Submitted by Cadre-Admin on Tue, 10/22/2019 - 10:20

Christa Haverly, Postdoctoral Research Fellow, Northwestern University

Christa Haverly

Culturally responsive teaching is responsive to students’ lived experiences, cultural repertoires of practice, linguistic resources, and other ways of knowing and being in this world. Here I take up race, recognizing that this is just one part of the culturally responsive story. To that end, though I am cautious to center another White voice in a conversation about culturally responsive teaching, I offer the following narrative as a critical reflection on my racialized positionality in hopes that it creates space for dialogue with and among White researchers while continuing to listen to and learn from scholars of Color (including from this spotlight).

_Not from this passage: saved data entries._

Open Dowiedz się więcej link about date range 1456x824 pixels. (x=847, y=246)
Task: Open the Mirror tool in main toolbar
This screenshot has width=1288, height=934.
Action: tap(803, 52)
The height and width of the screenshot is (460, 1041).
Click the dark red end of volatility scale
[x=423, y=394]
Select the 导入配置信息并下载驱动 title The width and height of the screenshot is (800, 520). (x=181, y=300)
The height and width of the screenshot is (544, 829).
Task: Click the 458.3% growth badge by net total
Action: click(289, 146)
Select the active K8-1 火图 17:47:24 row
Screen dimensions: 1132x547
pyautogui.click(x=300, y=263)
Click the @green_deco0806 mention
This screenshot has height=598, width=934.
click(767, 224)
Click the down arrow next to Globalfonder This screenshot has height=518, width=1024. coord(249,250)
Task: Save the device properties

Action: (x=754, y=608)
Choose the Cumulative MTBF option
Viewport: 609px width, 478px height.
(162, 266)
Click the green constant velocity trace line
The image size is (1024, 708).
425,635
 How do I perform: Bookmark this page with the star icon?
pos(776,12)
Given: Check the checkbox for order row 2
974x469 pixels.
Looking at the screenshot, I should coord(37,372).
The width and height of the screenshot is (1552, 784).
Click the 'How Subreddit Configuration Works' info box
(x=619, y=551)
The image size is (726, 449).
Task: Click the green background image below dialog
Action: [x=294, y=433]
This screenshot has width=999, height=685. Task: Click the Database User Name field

As an ‘urban’ elementary school teacher, for years I felt like teaching was my ‘service.’ Teaching in communities with low-income families, recent immigrants, and people of Color was my way of doing service in places that I viewed as needing support. This motivation was partially informed by my faith, and at the same time it was informed by my unexamined Whiteness. As such, it was a pernicious motivation disguising a sense of White superiority (often referred to as ‘White savior complex,’ (Cole, 2012)).

When I entered graduate school to pursue my Ph.D. in teacher education, I had a lot to learn about culturally responsive teaching, but more so about my positionality. Ladson-Billings’ (2006) notions of education debt and Sleeter’s (2001) straight talk about Whiteness surprised and intrigued me, taking a different tone and perspective from my former trainings in Payne’s (2005) culture of poverty (which I learned was perpetuating oppression by advancing a deficit framework). This drew me into an ongoing process of critically examining what I thought I knew about race and racism in this country, what it means to ‘serve,’ and for whom.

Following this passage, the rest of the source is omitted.